Handling multiple errors on Excel/CSV import?

Handling multiple errors on Excel/CSV import?

Rusty BallingerRusty Ballinger Posts: 21Questions: 7Answers: 0

Hey, I have a case where people are using Editor to upload Excel files. That's been working fine for a long time, but, apparently they're routinely uploading files where many of the rows are bad, and they want to see the list of which rows are bad rather than having the processing croak on the first bad one. Worst case, I stuff the bad rows + error messages into some new table and give them a way to view that, but is there an easier way to do this in Editor?

My first thought was that I might be able to stick multiple errors into the response expected by the file upload stuff here, but it doesn't look like it supports multiple errors per file.

My second thought was to switch to CSV and use the CSV import here (which I've had success with in other projects), which I think does a multi-edit post instead of a "file upload", but it looks like that doesn't support row-level errors either (and can't; there's no place for them in the response from the server).

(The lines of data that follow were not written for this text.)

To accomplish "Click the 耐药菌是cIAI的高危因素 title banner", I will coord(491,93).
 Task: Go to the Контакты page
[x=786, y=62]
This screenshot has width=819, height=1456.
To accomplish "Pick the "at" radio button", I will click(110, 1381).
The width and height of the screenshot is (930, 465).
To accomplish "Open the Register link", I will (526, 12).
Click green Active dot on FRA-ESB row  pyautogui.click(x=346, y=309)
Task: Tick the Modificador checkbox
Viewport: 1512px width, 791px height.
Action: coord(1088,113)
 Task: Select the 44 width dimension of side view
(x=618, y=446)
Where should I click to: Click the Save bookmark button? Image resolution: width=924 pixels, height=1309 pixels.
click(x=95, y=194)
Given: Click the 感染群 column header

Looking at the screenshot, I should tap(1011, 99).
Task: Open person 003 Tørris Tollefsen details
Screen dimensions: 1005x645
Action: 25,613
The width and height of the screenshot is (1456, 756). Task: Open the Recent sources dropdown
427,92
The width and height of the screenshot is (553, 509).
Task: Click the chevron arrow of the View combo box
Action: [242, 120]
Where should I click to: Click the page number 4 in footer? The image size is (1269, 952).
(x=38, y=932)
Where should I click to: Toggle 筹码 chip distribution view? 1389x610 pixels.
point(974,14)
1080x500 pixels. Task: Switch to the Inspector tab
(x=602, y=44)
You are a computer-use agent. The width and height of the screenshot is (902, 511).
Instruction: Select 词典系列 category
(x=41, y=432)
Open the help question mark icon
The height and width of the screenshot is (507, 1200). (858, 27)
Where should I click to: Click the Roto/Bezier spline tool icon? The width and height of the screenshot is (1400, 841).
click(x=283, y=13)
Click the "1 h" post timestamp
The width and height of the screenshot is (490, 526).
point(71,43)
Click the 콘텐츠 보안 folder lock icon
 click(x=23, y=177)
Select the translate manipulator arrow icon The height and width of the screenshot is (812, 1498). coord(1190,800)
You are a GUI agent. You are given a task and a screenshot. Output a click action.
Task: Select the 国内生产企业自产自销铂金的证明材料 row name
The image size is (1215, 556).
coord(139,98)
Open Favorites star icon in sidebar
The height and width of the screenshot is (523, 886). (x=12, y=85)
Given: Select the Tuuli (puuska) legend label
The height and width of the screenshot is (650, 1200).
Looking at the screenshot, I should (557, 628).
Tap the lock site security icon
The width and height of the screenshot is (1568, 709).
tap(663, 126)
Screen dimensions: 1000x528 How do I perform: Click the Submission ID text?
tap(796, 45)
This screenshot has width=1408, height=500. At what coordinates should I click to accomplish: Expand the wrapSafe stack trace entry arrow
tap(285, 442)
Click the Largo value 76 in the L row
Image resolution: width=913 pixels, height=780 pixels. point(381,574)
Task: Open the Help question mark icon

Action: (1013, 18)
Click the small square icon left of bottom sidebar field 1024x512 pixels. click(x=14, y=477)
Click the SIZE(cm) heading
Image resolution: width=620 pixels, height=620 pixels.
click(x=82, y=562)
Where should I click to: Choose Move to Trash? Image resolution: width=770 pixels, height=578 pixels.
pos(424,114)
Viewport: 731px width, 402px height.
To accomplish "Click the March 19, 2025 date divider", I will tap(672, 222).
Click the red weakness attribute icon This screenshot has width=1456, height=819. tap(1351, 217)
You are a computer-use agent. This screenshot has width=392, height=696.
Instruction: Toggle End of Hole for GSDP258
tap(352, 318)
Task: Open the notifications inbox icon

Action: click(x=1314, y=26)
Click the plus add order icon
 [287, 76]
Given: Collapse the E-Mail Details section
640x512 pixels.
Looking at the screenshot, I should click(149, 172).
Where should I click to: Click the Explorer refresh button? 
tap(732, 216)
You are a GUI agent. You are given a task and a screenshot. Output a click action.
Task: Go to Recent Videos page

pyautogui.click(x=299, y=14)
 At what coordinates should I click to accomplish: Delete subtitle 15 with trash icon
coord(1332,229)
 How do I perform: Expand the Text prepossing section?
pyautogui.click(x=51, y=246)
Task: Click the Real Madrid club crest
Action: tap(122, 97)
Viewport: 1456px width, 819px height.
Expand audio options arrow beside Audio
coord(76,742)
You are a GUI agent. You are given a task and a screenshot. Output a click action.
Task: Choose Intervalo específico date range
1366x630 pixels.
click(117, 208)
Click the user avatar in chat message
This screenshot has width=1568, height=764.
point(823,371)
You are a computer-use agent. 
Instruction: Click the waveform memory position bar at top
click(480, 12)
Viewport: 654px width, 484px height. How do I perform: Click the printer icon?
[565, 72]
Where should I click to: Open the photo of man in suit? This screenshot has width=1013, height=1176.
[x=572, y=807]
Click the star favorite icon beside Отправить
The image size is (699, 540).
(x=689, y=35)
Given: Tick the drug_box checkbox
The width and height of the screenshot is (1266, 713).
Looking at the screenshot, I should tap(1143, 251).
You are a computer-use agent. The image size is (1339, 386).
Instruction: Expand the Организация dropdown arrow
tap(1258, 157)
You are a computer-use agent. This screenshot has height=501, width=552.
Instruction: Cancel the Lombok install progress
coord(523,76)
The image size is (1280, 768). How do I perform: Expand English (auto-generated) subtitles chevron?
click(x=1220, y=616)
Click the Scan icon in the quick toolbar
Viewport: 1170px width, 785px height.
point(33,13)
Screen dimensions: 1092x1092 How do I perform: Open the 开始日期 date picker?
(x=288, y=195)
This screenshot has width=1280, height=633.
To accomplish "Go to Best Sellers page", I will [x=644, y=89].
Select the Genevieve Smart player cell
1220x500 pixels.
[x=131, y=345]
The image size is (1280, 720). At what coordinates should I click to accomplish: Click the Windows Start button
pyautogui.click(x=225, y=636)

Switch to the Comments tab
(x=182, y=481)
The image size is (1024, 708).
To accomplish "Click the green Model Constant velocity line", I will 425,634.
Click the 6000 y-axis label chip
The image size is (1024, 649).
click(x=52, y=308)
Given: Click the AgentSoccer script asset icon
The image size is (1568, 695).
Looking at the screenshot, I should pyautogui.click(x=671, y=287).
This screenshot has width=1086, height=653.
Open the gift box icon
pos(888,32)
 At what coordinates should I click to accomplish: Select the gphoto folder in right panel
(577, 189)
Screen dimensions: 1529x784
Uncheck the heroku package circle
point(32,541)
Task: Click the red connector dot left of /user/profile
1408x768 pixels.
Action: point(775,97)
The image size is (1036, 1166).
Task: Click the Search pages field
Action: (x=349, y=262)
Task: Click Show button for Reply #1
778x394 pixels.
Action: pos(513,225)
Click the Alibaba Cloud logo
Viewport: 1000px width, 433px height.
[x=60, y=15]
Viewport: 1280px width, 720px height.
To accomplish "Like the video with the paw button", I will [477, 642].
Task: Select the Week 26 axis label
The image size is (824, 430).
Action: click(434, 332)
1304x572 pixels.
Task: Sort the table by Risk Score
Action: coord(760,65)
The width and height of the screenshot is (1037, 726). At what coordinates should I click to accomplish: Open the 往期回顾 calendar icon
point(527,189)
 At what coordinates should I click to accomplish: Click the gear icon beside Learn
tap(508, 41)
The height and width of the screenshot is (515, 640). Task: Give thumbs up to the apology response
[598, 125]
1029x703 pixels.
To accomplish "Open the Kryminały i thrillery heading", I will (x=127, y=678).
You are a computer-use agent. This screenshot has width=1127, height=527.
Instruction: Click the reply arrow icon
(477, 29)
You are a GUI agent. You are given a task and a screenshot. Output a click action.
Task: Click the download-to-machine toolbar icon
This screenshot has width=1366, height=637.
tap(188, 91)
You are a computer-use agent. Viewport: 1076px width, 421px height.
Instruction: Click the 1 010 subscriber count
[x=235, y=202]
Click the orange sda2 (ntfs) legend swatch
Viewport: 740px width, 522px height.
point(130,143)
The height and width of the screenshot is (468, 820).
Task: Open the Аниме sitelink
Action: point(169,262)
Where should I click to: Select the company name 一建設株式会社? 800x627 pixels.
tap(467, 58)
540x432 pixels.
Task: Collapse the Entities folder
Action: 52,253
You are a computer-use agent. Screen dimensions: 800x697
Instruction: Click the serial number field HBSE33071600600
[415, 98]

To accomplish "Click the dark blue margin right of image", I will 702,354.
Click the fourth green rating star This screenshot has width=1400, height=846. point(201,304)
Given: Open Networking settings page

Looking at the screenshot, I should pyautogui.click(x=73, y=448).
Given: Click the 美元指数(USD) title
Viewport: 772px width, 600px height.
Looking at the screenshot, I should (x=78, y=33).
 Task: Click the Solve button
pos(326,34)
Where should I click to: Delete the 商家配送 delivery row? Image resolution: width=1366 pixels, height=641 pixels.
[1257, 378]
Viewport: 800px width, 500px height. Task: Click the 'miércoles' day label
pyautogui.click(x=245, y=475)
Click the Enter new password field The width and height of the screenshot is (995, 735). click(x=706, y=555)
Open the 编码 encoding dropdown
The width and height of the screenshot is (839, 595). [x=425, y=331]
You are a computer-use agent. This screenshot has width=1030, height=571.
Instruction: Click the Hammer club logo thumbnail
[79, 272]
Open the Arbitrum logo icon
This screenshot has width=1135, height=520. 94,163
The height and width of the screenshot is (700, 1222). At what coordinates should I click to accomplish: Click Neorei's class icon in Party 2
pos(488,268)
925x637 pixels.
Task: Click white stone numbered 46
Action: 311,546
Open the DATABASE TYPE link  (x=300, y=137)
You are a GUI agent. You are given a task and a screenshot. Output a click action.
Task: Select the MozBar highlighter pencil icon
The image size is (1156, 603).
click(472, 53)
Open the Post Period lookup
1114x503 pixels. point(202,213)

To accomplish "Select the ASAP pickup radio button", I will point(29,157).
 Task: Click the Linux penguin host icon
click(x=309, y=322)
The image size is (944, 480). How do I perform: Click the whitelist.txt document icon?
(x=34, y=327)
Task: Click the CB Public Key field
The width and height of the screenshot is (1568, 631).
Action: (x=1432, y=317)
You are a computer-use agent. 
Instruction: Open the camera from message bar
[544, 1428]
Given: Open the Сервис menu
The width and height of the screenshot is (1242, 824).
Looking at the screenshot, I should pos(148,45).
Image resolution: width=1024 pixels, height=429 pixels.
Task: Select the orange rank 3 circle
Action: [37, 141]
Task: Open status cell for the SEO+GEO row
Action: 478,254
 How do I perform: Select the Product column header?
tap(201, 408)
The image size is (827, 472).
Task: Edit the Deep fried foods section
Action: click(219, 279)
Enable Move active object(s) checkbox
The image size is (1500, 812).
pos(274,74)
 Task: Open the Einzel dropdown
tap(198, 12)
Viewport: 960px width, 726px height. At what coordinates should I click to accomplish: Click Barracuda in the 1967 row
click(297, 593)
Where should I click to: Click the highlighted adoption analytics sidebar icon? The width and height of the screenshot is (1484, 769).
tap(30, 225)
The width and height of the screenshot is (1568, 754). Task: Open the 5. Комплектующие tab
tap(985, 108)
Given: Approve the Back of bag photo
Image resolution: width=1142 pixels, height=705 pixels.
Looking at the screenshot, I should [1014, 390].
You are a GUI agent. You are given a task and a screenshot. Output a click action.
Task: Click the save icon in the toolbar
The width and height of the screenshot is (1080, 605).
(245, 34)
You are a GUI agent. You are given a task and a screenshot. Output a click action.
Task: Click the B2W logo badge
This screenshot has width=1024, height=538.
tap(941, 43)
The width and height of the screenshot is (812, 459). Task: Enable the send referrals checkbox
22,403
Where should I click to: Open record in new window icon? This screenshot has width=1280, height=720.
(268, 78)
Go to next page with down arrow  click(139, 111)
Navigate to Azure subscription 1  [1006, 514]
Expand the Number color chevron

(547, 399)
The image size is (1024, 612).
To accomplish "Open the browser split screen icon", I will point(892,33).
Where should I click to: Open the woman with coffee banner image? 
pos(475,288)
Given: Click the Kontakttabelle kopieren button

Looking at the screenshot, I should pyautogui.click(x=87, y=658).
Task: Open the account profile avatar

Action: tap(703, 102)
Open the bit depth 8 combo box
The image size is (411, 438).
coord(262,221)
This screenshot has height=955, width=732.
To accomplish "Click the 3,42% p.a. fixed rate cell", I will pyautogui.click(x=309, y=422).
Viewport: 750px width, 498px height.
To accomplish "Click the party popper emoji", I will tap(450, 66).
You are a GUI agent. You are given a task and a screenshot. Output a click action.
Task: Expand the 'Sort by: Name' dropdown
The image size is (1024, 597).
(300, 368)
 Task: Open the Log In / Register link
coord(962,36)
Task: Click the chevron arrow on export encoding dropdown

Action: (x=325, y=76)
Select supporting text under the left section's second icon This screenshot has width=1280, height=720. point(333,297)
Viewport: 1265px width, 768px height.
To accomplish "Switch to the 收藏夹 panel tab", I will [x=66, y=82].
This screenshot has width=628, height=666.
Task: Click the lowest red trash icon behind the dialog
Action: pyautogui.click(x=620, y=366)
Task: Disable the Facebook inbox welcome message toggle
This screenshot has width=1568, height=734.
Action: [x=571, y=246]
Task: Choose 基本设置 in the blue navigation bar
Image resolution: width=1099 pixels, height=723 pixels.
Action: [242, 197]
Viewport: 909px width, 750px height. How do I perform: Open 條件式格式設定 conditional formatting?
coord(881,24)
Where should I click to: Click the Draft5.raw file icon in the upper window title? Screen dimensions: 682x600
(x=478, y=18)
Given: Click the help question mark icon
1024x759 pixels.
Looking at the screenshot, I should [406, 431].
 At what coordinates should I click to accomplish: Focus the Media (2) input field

To see this in action, on that CSV import example page, if you hit Export CSV, edit the file (remove the first name from a few rows, and the last name from a few other rows), and then Import CSV, you get the normal multi-edit form with "Multiple values" given for the various fields (all good so far), but when you hit Submit, you get just the field-level errors: "A first name is required" under "First name," and "A last name is required" under "Last name," with no way to tell which rows were the problem.

Thoughts?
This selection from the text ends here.